Attract Bees, Butterflies, and Other Pollinators to Your Yard with These Expert Tips

What do bees, butterflies, bats, and beetles all have in common? They’re top-tier pollinators—and our global food system relies on them.

“Close to 80% of flowering plants need a pollinator to reproduce, and about 30% of the food we eat can be traced back to a pollinator,” explains Mace Vaughan, co-director of pollinator and agricultural biodiversity at Xerces, an international nonprofit organization dedicated to the conservation of invertebrates and their habitats. “A lot of vegetables that we might not think about as being insect-pollinated, like lettuce or onions or carrots, ultimately need a pollinator somewhere in the production line to help produce the seed that grows the edible veggie.”

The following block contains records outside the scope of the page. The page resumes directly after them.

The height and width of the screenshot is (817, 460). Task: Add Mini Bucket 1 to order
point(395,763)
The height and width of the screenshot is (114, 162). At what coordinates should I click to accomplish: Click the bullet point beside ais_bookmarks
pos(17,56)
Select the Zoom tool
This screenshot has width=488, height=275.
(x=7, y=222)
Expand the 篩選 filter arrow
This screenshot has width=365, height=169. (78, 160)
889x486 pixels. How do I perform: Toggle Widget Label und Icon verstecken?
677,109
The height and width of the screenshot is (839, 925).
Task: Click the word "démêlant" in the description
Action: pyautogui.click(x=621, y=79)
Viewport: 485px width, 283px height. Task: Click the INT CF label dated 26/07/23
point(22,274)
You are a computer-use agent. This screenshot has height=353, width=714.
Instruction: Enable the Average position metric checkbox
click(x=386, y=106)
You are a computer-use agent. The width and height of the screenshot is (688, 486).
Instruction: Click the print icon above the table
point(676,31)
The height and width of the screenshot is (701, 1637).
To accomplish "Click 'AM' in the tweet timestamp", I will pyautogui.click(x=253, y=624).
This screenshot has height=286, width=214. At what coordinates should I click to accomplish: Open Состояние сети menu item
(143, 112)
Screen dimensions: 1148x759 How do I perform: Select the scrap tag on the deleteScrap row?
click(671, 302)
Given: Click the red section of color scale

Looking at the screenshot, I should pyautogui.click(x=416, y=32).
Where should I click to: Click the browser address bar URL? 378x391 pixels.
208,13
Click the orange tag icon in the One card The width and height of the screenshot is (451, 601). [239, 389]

Our collective well-being is intricately tied to these critters, but habitat loss, pollution, and climate change threaten to wipe out many essential species. “Even when we’re faced with pollinator declines, there are so many interesting and fun things you can do to bring pollinators right into your yard,” says Vaughan, who offers four easy ideas to make your yard more hospitable to pollinators.

1. Plant pollinator-friendly flowers and trees.

Of course, one of the best ways to make your yard pollinator-friendly is to plant species of plants and trees that offer them plenty of pollen and nectar. Milkweed and sunflowers are a great place to start. Aim for native plants that are designed to thrive in your climate, and choose organic seeds. Learn what plants are native to your region here.

2. Avoid using insecticides in your yard.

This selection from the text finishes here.